Doing a puzzle with missing pieces:
An analogy regarding the fossil record as a whole that I’ve found personally useful is imagine you have a thousand piece puzzle and one day come to find you only had ten of the pieces… Maybe, just maybe you could get a few of them in sort of the right spot. But then you come to find a few hundred more pieces over the next several decades. After close examination of their features you can start to organize them based upon common morphology. Certainly your original estimate of where you put the ten pieces must be readjusted in light of new evidence but now you are closer to understanding the whole puzzle. Then suppose you find a new piece of the puzzle and it is very obvious it should go close to some previously found pieces but isn’t quite the same. It has a little bit of the picture from this piece and a little bit of the picture from another piece. While you don’t have all of the pieces, you are coming to a more accurate picture of reality.
Outsiders look at fossils (speaking of cows):
A favorite example of mine is this Young Earth Creationist article criticizing Daryl Domining’s ancient sirenian fossil, accusing him of just making up an imaginary creature getting the bones of a manatee and cow mixed together based upon his ‘evolutionary beliefs.’ And Daryl himself appears to tell us what he is looking at as an expert in the field:
One thing of note that he said was:
When the time comes to analyze accumulations like these, it’s usually not hard to tell whether a given isolated bone is from a seacow, a rhino, a crocodile, etc. – bones of different animals really look different, so it’s generally not a matter of guesswork!
But for non-experts like you and me (at least on this topic), just looking at a picture without any context or additional knowledge: yeah those teeth could be anything!
To continue that analogy, what if you find a partial tail light that clearly matches the structure of a tail light only used by corvettes? That makes it pretty clear that the tail light came from a corvette, no?

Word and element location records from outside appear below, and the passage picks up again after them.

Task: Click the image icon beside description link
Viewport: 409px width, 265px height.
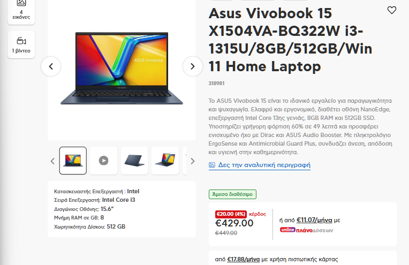Action: click(x=212, y=165)
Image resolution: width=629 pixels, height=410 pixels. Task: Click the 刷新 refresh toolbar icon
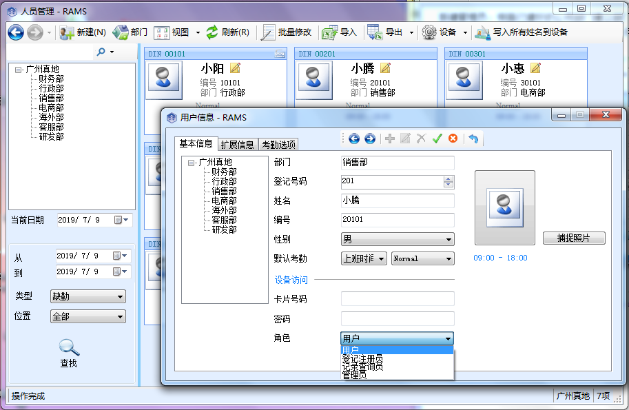[213, 32]
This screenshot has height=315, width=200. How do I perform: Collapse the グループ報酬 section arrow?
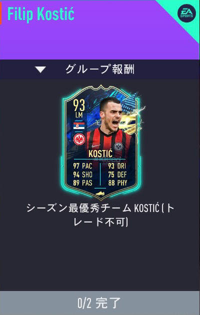click(x=41, y=70)
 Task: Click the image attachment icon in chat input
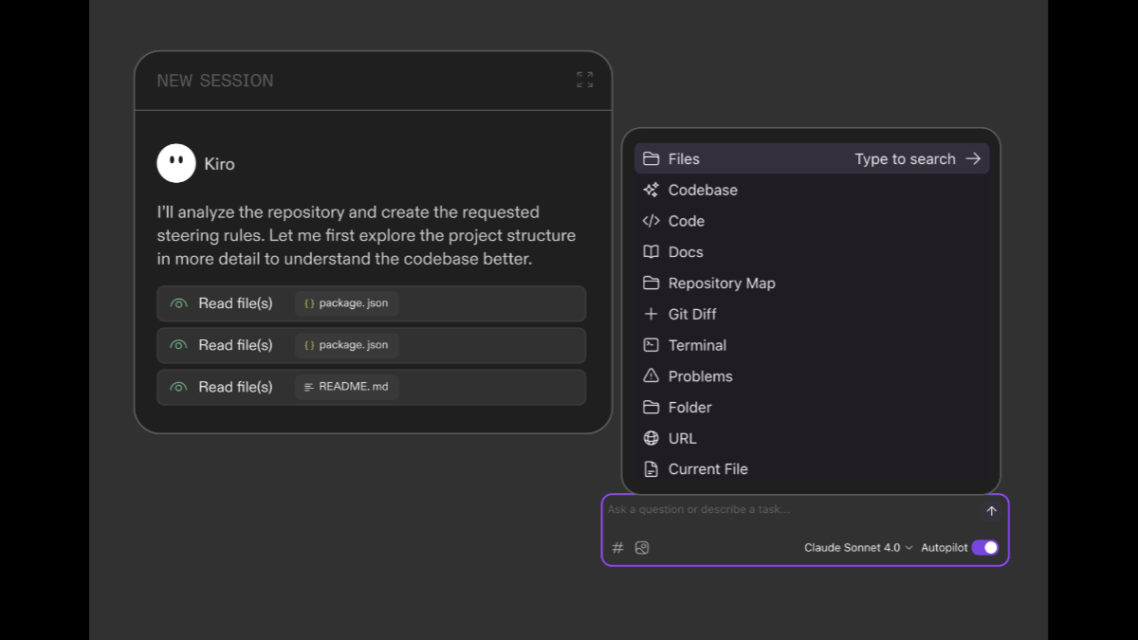click(642, 548)
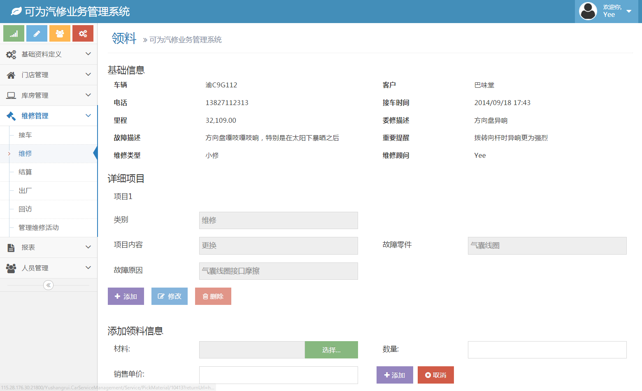Click the red gears shortcut icon

(x=83, y=33)
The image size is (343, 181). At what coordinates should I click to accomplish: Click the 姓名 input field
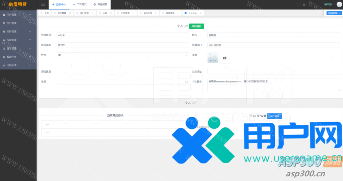pyautogui.click(x=273, y=35)
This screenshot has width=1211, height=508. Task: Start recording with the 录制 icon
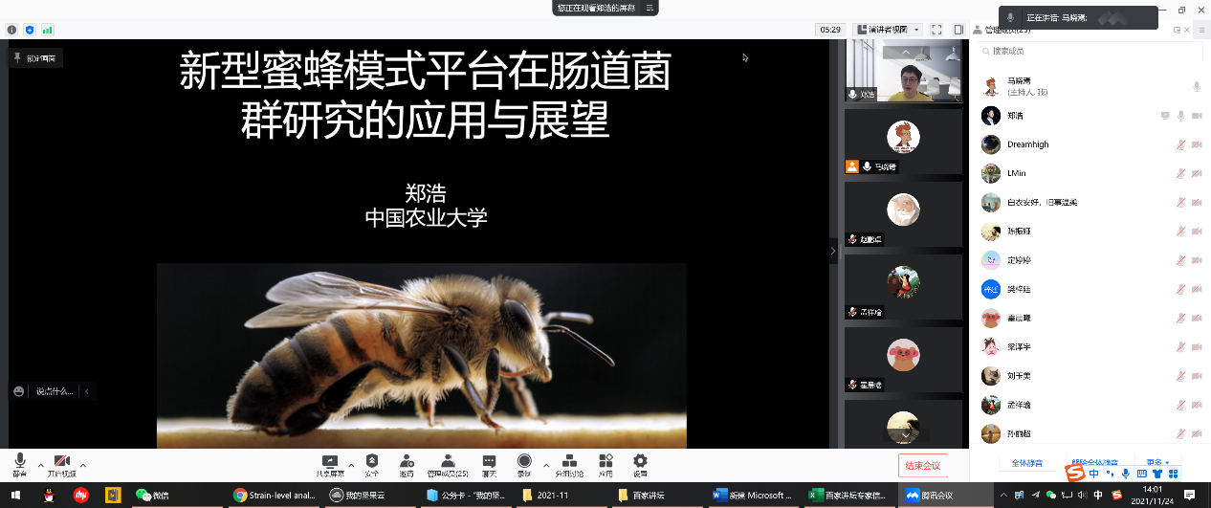(x=524, y=462)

Often this “rest” is based on other specimens, or is an educated guess based on the morphology of the pieces that are found. If it’s just an educated guess not represented by actual bones, then no conclusions are drawn from those structures - they’re just for illustrative purposes, to help us better mentally place the bones in context.
So… fragments. Not all fragments are created equal. Give me a fragment from the right part of the femur and I can tell you if it walked upright or not. Give me a molar and I can tell you if it’s sapiens or Neanderthal. Some fragments are pretty worthless. Also, there has been strong pushback from the anthropology community against those who use a single tooth or skull fragment to make grand claims. It isn’t enough in most cases. Some of these comments just show me how completely unaware some folks are about certain fields. Kills me how they think they know what we talk about behind closed doors. If you’re not in the field don’t talk as though you are. You’re embarrassing yourself.